The technique protocols (drying procedures) associated with i-Bond proved to be labor-intensive and may not be realistic for some practitioners in a clinical setting.

Possible explanations for this occurrence include multiple applications (manufacturer’s instructions) of the i-Bond adhesive onto the preparation surfaces and increased waiting periods prior to light polymerization.

The most extensive microleakage of the dye was seen with Adper Prompt as compared with all the other adhesives.[14]

The probable explanations for these results of Adper Prompt include:

It is claimed that the absence of the fillers in the 6th generation dentin bonding agents can explain the poor results in terms of microleakage.

It was also stated that there is a possibility that the lack of a separate primer may reduce the infiltration depth or the wettability of the dentin adhesives, thereby reducing the sealing adhesion and the sealing capacity.

None of the groups of the dentin bonding agents prevented the microleakage at the restoration–tooth interface.[3815]

The results also showed that at the apical (dentin/cementum) margins of the cavity, again, Clearfil S3 exhibited less microleakage than the other bonding systems followed closely by G-Bond. The i-Bond, Single Bond, and Adper Prompt showed significantly more microleakage at the apical margins, and Adper Prompt showed the highest microleakage among all the adhesive systems that were compared.

The results also showed that the microleakage at the enamel margins is less compared to that of the microleakage at the dentin/cementum margins.[116]

These results were in accordance with the previous results.[17]

The most probable reasons for the less microleakage at the enamel margins compared to that of the microleakage at the dentin/cementum margins are:

The hypermineralization of the dentin surface and subsequent collapse of the collagen fibrillar network, cavity configuration (C Factor), dentin tubule orientation to the cervical wall (CEJ), organic content of dentin substrate and movement of dentinal tubular fluids, incomplete alteration/removal of the smear layer by acidic primers for adequate demineralization and hybrid layer formation, and inefficient infiltration/ penetration of primer components into the demineralized collagen fibrillar network. Solvent carriers (water, alcohol, and acetone) in the adhesive agent reacted differently with varying degrees of surface moisture present in the tubules.[8]

In class V cavities, located at approximately 1 mm from the CEJ, dentinal tubules are oriented parallel to the cervical wall. A classic hybrid layer formation is absent in the dentinal margins, and this absence is an important cause of leakage.[1]

Microleakage tests provide adequate screening methods, possibly determining clinical success and longevity of the adhesive systems. Although this study was conducted in vitro, this can be a screening apparatus for ensuing in vivo studies. Previous research indicates that data obtained from in vitro microleakage testing may be useful but not always necessarily reproducible in clinical in vivo settings.[5]

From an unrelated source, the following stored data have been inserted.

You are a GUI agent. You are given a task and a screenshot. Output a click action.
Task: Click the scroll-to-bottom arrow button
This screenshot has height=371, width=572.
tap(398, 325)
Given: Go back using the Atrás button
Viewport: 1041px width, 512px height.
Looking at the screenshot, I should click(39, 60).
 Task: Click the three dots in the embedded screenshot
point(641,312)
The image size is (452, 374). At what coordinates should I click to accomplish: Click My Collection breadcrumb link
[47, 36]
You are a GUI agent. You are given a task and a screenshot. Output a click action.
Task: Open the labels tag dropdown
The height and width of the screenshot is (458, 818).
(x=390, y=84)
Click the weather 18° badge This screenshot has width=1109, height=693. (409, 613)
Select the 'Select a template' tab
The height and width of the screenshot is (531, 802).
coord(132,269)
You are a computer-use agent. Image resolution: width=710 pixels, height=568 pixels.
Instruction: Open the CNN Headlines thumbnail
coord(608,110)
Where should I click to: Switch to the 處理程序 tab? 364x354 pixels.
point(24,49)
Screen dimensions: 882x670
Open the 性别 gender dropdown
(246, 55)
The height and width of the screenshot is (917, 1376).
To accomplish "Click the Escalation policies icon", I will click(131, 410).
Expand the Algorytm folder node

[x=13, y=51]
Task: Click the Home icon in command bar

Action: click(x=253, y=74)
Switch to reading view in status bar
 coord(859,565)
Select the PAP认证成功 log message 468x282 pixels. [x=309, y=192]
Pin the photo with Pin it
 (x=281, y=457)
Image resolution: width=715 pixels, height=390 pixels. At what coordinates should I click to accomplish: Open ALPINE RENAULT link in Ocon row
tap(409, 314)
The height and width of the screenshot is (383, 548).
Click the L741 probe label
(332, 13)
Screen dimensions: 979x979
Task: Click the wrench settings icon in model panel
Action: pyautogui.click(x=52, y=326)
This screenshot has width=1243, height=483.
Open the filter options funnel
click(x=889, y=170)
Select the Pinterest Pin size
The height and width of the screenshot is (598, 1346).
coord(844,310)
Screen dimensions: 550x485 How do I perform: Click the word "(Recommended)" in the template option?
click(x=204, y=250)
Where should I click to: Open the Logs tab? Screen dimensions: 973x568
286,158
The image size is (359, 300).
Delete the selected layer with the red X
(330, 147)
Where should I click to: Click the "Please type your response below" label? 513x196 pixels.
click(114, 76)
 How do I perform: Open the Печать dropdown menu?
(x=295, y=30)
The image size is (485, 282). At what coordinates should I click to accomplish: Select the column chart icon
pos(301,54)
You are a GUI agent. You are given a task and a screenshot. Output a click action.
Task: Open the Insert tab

The results of this study demonstrate that the dynamic nature of the dentin substrate morphology is indeed an important factor and, possibly, an insurmountable impediment for perfect adhesion of restorative materials to the tooth structure. Clinical trials should be performed for carious and noncarious Class V cervical lesions to assess the performance of these new adhesive systems before definite conclusions can be formulated.